## EXERCISE INSTRUCTIONS
The records below are made of lines; count those holding the word "agent" and give the number only.

(RECORDS SUPPLIED)

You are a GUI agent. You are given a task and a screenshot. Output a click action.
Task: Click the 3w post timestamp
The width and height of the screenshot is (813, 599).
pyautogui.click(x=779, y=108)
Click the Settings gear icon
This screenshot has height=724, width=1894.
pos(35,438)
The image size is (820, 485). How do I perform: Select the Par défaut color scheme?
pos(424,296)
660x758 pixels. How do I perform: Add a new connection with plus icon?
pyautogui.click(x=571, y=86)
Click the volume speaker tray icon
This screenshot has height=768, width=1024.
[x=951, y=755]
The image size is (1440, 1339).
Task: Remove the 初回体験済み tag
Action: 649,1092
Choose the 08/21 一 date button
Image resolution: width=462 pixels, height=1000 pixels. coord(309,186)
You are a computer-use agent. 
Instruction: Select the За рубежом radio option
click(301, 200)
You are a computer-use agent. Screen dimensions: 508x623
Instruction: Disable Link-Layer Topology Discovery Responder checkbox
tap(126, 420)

(End RECORDS SUPPLIED)

## ANSWER TO THIS EXERCISE
3